- What you are asked to do:
Look through the listing underneath for "computer", and copy every line that has it.

- Dataset excerpts:
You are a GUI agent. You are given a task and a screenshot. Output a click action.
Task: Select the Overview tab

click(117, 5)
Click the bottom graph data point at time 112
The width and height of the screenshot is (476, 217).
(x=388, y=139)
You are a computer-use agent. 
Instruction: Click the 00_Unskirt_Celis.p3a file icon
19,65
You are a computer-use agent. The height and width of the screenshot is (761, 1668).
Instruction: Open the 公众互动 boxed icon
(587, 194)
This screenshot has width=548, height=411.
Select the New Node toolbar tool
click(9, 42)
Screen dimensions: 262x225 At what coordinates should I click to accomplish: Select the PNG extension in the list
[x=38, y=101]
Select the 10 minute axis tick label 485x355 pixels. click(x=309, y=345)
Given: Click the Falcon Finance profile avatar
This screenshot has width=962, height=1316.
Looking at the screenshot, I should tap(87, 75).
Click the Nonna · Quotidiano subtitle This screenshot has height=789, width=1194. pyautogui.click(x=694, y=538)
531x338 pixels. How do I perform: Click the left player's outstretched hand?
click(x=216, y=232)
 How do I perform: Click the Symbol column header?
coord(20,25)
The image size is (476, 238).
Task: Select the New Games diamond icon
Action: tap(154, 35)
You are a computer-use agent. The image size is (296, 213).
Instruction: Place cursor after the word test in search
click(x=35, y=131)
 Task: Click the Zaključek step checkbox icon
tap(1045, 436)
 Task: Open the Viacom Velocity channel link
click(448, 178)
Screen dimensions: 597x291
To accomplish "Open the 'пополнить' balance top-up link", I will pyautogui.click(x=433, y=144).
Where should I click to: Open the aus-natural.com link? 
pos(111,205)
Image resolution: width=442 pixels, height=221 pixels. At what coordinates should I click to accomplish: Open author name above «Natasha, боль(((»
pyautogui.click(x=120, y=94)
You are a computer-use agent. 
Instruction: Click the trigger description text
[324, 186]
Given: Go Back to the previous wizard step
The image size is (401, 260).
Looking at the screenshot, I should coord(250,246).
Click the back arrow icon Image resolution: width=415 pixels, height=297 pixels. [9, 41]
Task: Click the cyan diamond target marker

- Your solution:
You are a computer-use agent. 
You are a computer-use agent. The height and width of the screenshot is (761, 1668).
You are a computer-use agent. The image size is (296, 213).
You are a computer-use agent. 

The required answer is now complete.